Subbarao advised cooperatives to adopt new technologies, as this had become amajor factor in determining the essence of modern banking efficiency.

On the infirmities of the Indian cooperative sector, he said, “Weak finances, growing NPAs (non-performing assets) and a poor resource base are the factors contributing to the declining performance of cooperatives at the bottom level. These grass-root institutions mostly depend on higher agencies. The cooperative structure is biased towards borrowers and depositors get unequal treatment—only borrowers can become members of the cooperative. Depositors are either nonmembers or ‘nominal’ members, with no voting rights.
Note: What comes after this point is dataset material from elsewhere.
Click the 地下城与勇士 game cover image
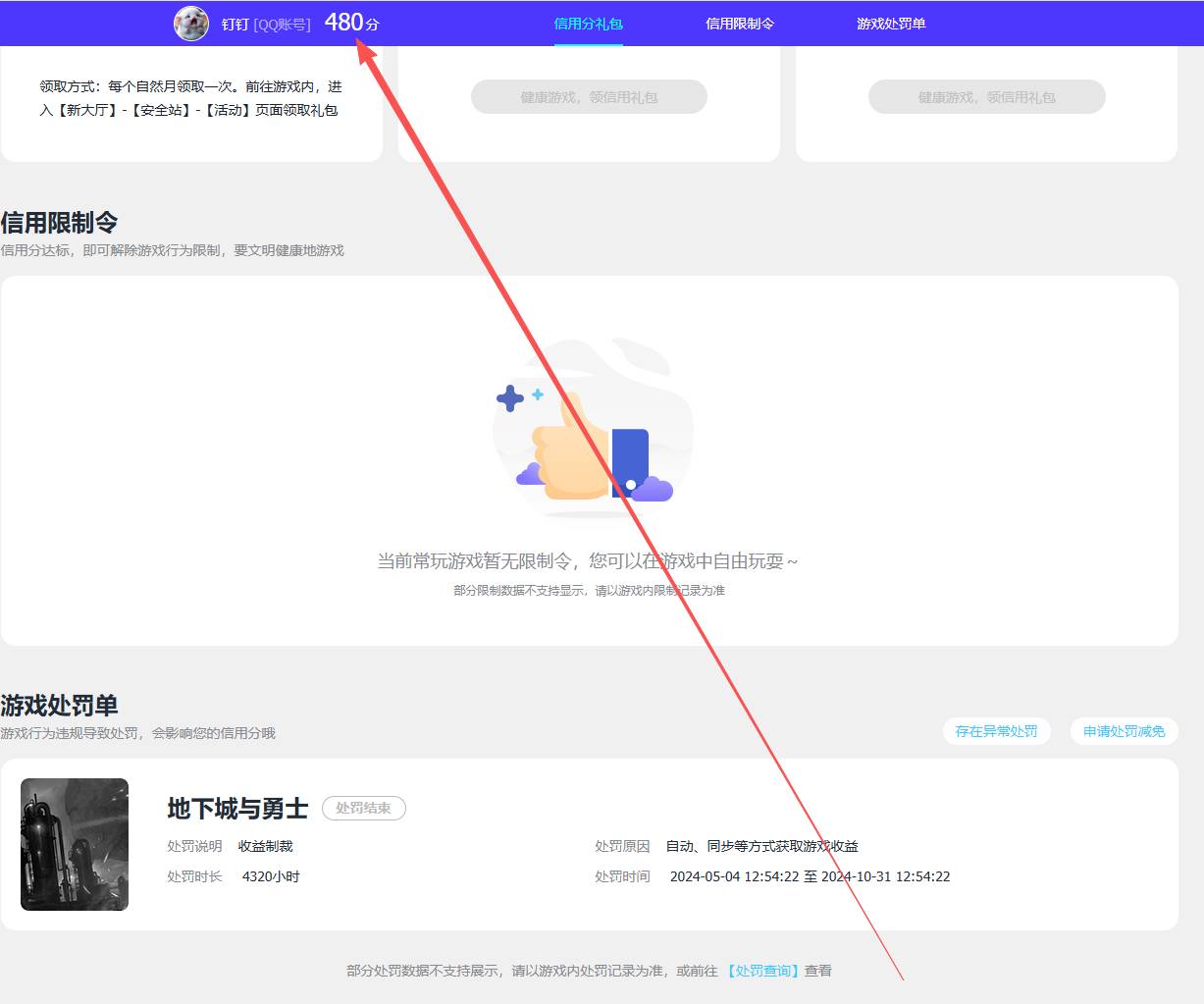Image resolution: width=1204 pixels, height=1004 pixels. click(x=75, y=843)
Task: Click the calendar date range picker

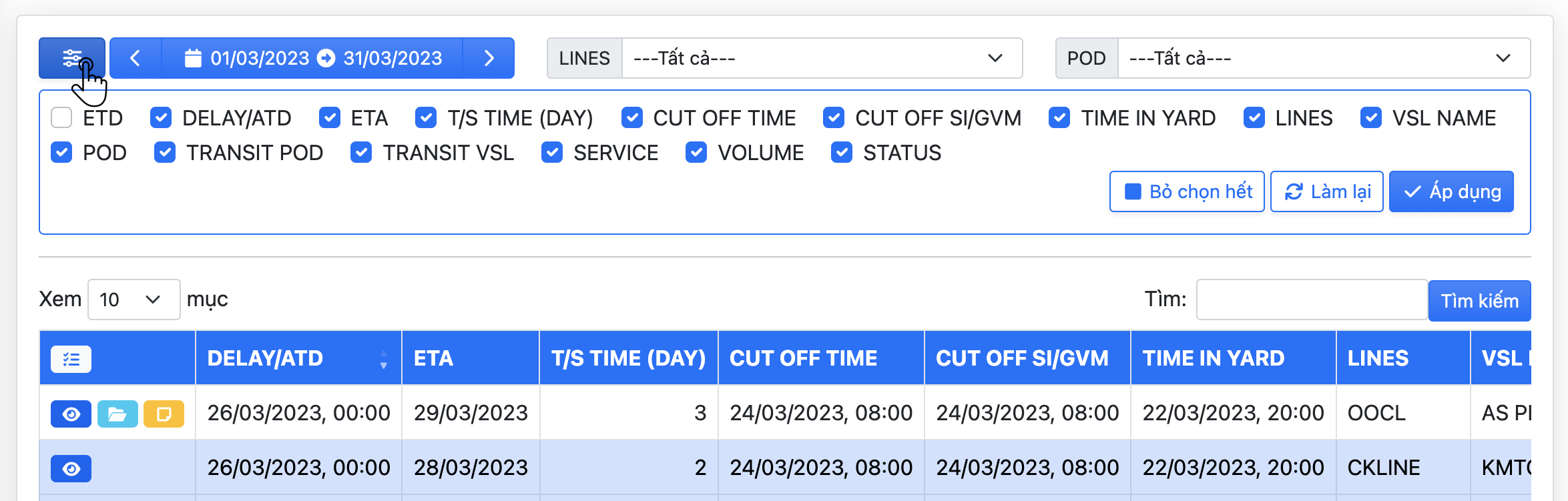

But it is possible to cure these infirmities and revive the cooperative structure into a healthy and vibrant one.” On the deteriorating financial position of unlicensed cooperative banks, he said, “As on April 1, there were 41 cooperative banks that couldn’t meet even the relaxed licensing norms. To maintain the integrity of the cooperative system and to protect public interest, the Reserve Bank imposed directions on these banks, prohibiting them from accepting fresh deposits.” “The growth of cooperatives in India has been impressive. It covers a wide array of activities, including credit and banking, fertilisers, sugar, dairy, marketing, consumer goods, handloom, handicraft, fisheries and housing. The Indian cooperative movement, comprising about 6,00,000 cooperatives, is arguably the largest cooperative movement in the world, providing self employment to millions of poor people.”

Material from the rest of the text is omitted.